## TEXT SECTION
6.9 Binding Effect. The Plan shall be binding upon the Company and its successors and assigns and the Participants and their beneficiaries, personal representatives and heirs.

6.10 Forfeiture and Clawback of Individual Award Opportunities. The Company may (i) cancel, reduce, or require a Participant to forfeit any Individual Award Opportunity granted under the Plan or (ii) require a participant to reimburse or disgorge to the Company or reimburse the Company for any amounts received pursuant to the payment of an Individual Award Opportunity granted under the Plan, in each case, to the extent permitted or required by applicable law, regulation, stock exchange rule or Company policy in effect on or after the effective date of this Plan.

6.11 Unfunded Plan; Plan Not Subject to ERISA. The Plan is an unfunded plan and Participants shall have the status of unsecured creditors of the Company. The Plan is not intended to be subject to the Employee Retirement Income and Security Act of 1974, as amended.

## PROBLEM TO WORK ON
Echo the plan provisions word for word, starting with "6.10 Forfeiture and" and going on through "1974, as amended.". You won't need the data that comes next.

## GIVEN DATA
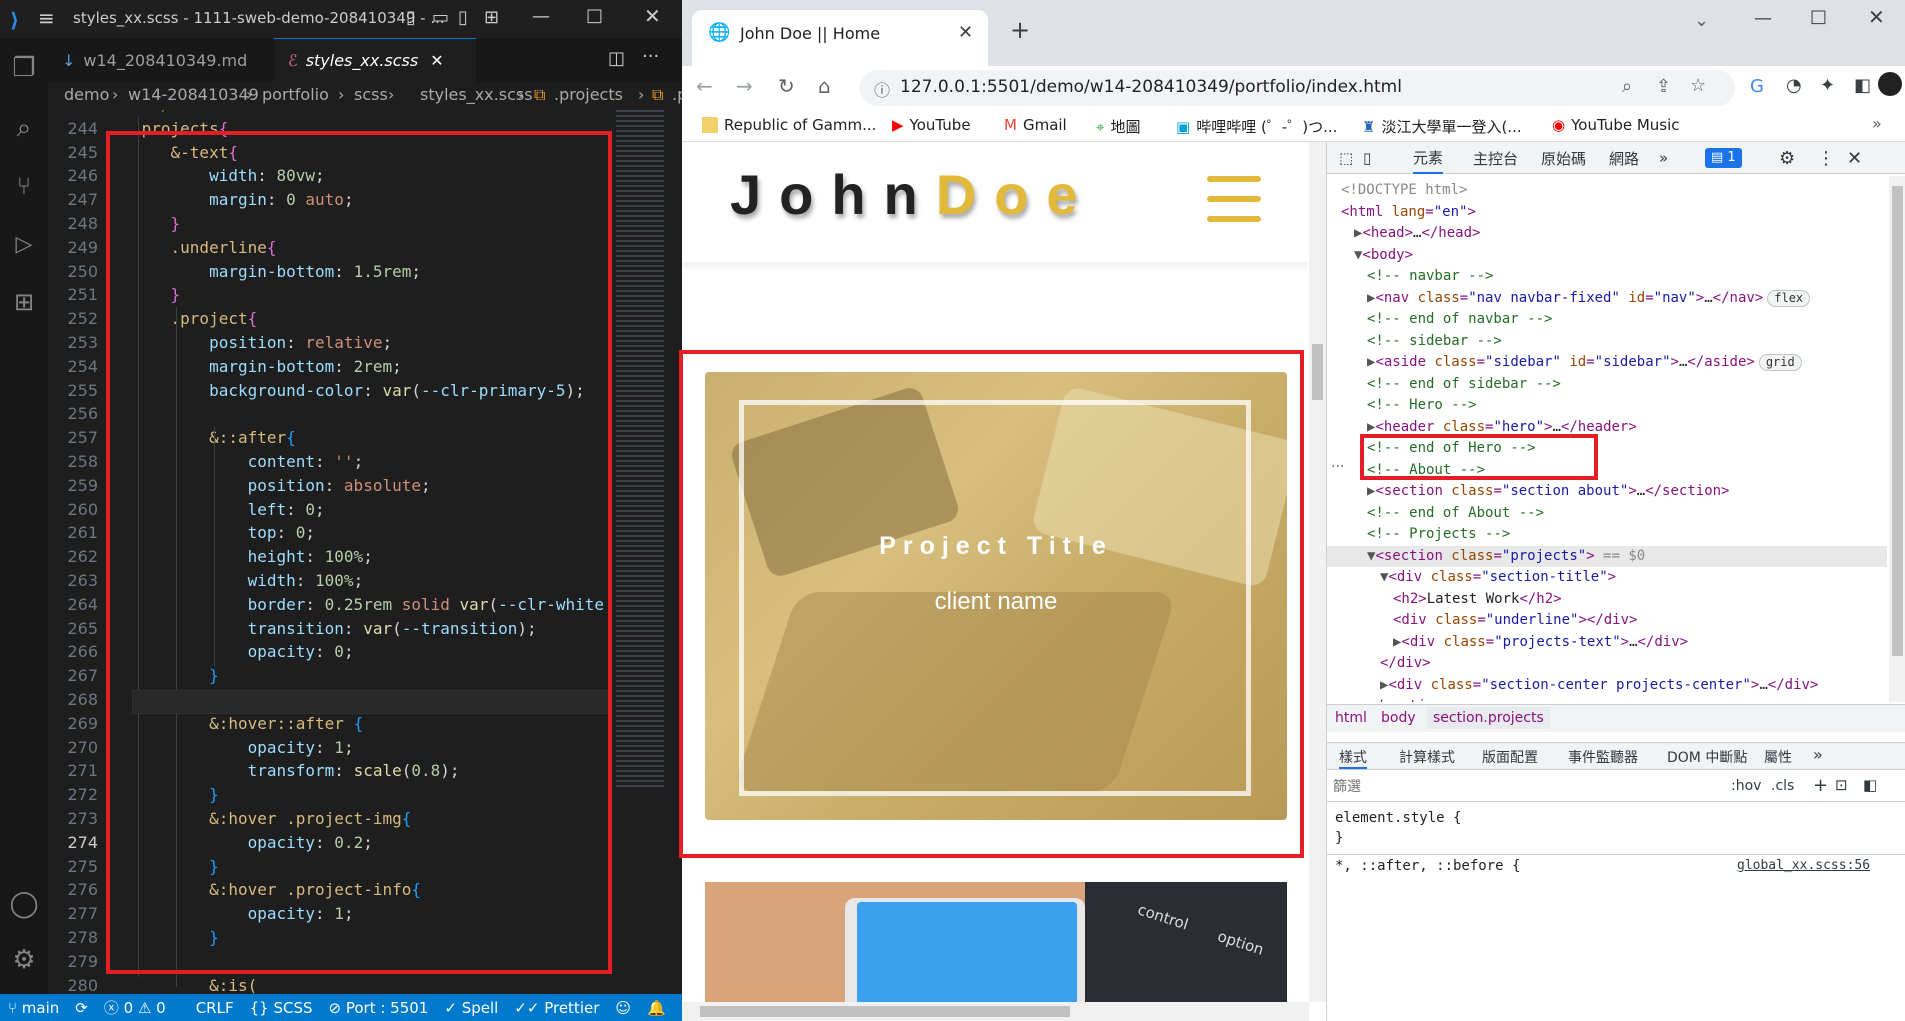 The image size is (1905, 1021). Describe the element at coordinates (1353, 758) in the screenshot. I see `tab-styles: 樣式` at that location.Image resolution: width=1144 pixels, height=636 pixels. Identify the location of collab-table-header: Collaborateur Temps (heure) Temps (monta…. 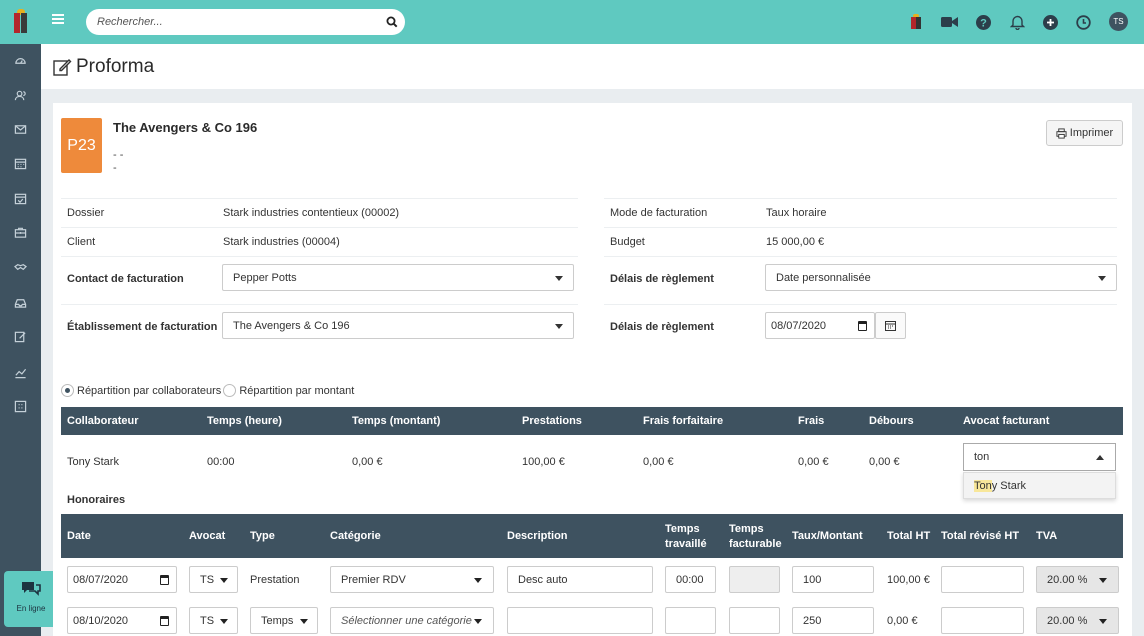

## RESPONSE TO THIS TASK
6.10 Forfeiture and Clawback of Individual Award Opportunities. The Company may (i) cancel, reduce, or require a Participant to forfeit any Individual Award Opportunity granted under the Plan or (ii) require a participant to reimburse or disgorge to the Company or reimburse the Company for any amounts received pursuant to the payment of an Individual Award Opportunity granted under the Plan, in each case, to the extent permitted or required by applicable law, regulation, stock exchange rule or Company policy in effect on or after the effective date of this Plan.

6.11 Unfunded Plan; Plan Not Subject to ERISA. The Plan is an unfunded plan and Participants shall have the status of unsecured creditors of the Company. The Plan is not intended to be subject to the Employee Retirement Income and Security Act of 1974, as amended.